WORK INSTRUCTIONS
1. Translate this sentence from the memcg migration thread into German: "We have to recharge against the old page."
2. Proceed with the memcg migration thread from its last line, continuing the reply in the same voice.

==== EXTRACTED TEXT ====

Re: [RFC][BUGFIX][PATCH 2/2] memcg: fix file mapped underflow at migration (v3)

KAMEZAWA Hiroyuki <kamezawa.hiroyu@xxxxxxxxxxxxxx> · Mon, 19 Apr 2010 13:18:17 +0900

On Mon, 19 Apr 2010 12:42:25 +0900
Daisuke Nishimura <nishimura@xxxxxxxxxxxxxxxxx> wrote:

> Hmm, before going further, will you explain why we need a new PCG_MIGRATION flag ?
> What's the problem of v2 ?
> 

v2 can't handle migration-failure case of freed swapcache and the used page
was swapped-out case. I think.

All "page" in following is ANON.

     mem_cgroup_prepare_migration()
	     charge against new page.

     try_to_unmap()
        -> mapcount goes down to 0.
             -> an old page is unchaged

     move_to_new_page()
        -> may fail. (in some case.)   ----(*1)

     remap the old page to pte.

     mem_cgroup_end_migration()
		(at success *1)
		check charge for newpage is valid or not (*2)

		(at fail *1)
		uncharge new page.
		What we should do for an old page. ---(*3)

At (*2). (*3), there are several cases.

(*2) migration was succeeded.
    1. The new page was successfully remapped.
	-> Nothing to do.
    2. The new page was remapped but finally unmapped before (*3)
	-> page_remove_rmap() will catch the event.
    3. The new page was not remapped.
	-> page_remove_rmap() can't catch the event. end_migraion() has to
	uncharge it.

(*3) migration was failed.
    1. The old page was successfully remapped.
	-> We have to recharge against the old page. (But it may hit OOM.)
    2. The old page wasn't remapped.
        -> mapcount is 0. No new charge will happen.
    3. The old page wasn't remapped but SwapCache.
        -> mapcount is 0. We have to recharge against the old page (But it may hit OOM)

==== RAW DATA ====

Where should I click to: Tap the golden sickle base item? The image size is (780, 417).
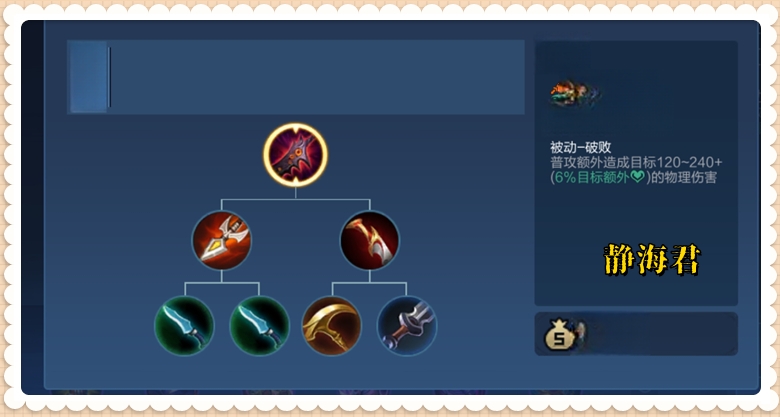(332, 326)
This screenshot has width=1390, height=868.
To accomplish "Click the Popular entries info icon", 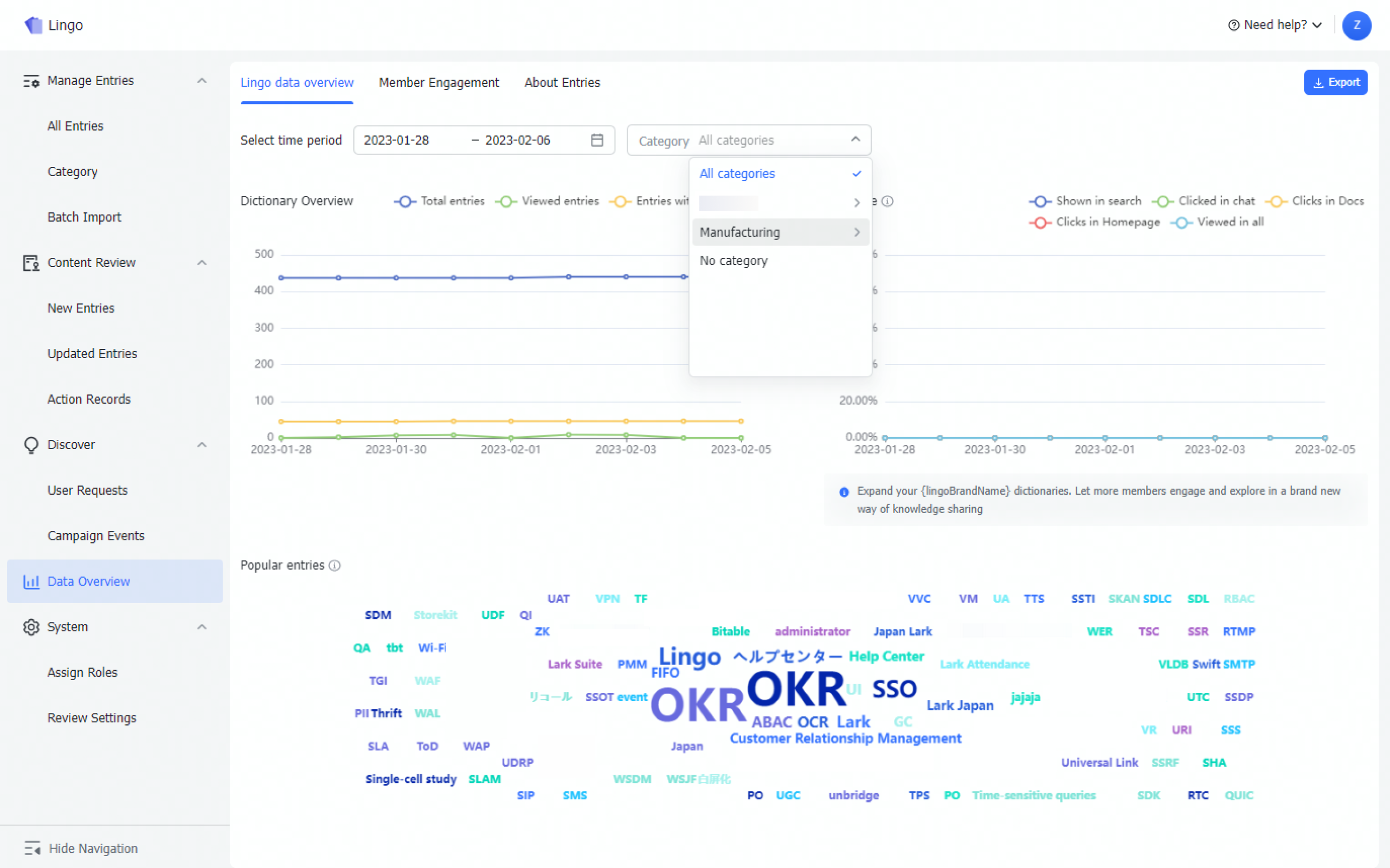I will [335, 566].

====

SOLVED PROBLEMS
1. Wir müssen die alte Seite erneut belasten.

2.
Maybe other seqence I couldn't write will exist......IMHO, "we have to recharge it because
it's uncharged.." is bad idea. It seems hard to maintainace..

When we use MIGRATION flag.
After migaration.

    1. Agaisnt new page, we remove MIGRATION flag and try to uncharge() it again.

    2. Agaisnt old page, we remove MIGRATION flag and try to uncharge it again.

NOTE:  I noticed my v3 patch is buggy when the page-is-swapped-out case. It seems
       mem_cgroup_uncharge_swapcache() has to wait for migration ends or some
       other case handling. (Anyway, this race exists only after unlock_page(newpage).
       So, wait for MIGRATION ends in spin will not be very bad.)

To me, things are much simpler than now, we have to know what kind of magics behind us...

Maybe I can think of other tricks for handling them...but using a FLAG and prevent uncharge
is the simplest, I think.

Thanks,
-Kame

> Thanks,
> Daisuke Nishimura.
> 
> On Fri, 16 Apr 2010 19:31:43 +0900, KAMEZAWA Hiroyuki <kamezawa.hiroyu@xxxxxxxxxxxxxx> wrote:
> > This is still RFC. 
> > I hope this will fix memcg v.s. page-migraion war finally ;(
> > But we have to be careful...
> > ==
> > 
> > At page migration, the new page is unlocked before calling end_migration().
> > This is mis-understanding with page-migration code of memcg.
> > (But it wasn't big problem..the real issue is mapcount handling.)
> > 
> > This has small race and we need to fix this race. By this,
> > FILE_MAPPED of migrated file cache is not properly updated, now.
> > 
> > This patch is for fixing the race by changing algorithm.
> > 
> > At migrating mapped file, events happens in following sequence.
> > 
> >  1. allocate a new page.
> >  2. get memcg of an old page.
> >  3. charge ageinst a new page before migration. But at this point,
> >     no changes to new page's page_cgroup, no commit-charge.
> >  4. page migration replaces radix-tree, old-page and new-page.
> >  5. page migration remaps the new page if the old page was mapped.
> >  6. Here, the new page is unlocked.
> >  7. memcg commits the charge for newpage, Mark page cgroup as USED.
> > 
> > Because "commit" happens after page-remap, we cannot count FILE_MAPPED
> > at "5", we can lose file_mapped accounting information within this
> > small race. FILE_MAPPED is updated only when mapcount changes 0->1.
> > So, if we don't catch this 0->1 event, we can underflow FILE_MAPPED
> > at 1->0 event.
> > 
> > We may be able to avoid underflow by some small technique or new hook but
> > we should catch mapcount 0->1 event fundamentaly. To catch this, we have to
> > make page_cgroup of new page as "USED".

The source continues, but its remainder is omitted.